* **Exercise instructions**
In the records that follow, the lines from the one containing "You are a computer-use agent. 939x642 pixels." to the one containing "Image resolution: width=584", inclusive, are to be given again exactly.

* **Task data**
►

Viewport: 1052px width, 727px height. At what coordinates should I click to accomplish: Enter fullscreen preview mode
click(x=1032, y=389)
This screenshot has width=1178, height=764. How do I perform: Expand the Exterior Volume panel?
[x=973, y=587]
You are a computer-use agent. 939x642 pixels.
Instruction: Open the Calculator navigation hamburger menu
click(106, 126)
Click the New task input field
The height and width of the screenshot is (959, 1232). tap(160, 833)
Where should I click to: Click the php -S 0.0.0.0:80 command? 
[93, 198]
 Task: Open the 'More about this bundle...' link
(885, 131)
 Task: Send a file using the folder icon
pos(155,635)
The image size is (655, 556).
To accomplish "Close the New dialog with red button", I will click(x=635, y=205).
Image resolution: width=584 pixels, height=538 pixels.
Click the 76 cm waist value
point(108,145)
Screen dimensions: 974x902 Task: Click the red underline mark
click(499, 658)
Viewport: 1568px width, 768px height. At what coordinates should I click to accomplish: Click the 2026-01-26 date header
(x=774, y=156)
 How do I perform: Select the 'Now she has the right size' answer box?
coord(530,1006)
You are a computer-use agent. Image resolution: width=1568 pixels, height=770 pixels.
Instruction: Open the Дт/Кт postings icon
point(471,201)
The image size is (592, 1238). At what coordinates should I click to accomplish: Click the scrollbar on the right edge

◄

* **Result below**
You are a computer-use agent. 939x642 pixels.
Instruction: Open the Calculator navigation hamburger menu
click(106, 126)
Click the New task input field
The height and width of the screenshot is (959, 1232). tap(160, 833)
Where should I click to: Click the php -S 0.0.0.0:80 command? 
[93, 198]
 Task: Open the 'More about this bundle...' link
(885, 131)
 Task: Send a file using the folder icon
pos(155,635)
The image size is (655, 556).
To accomplish "Close the New dialog with red button", I will click(x=635, y=205).
Image resolution: width=584 pixels, height=538 pixels.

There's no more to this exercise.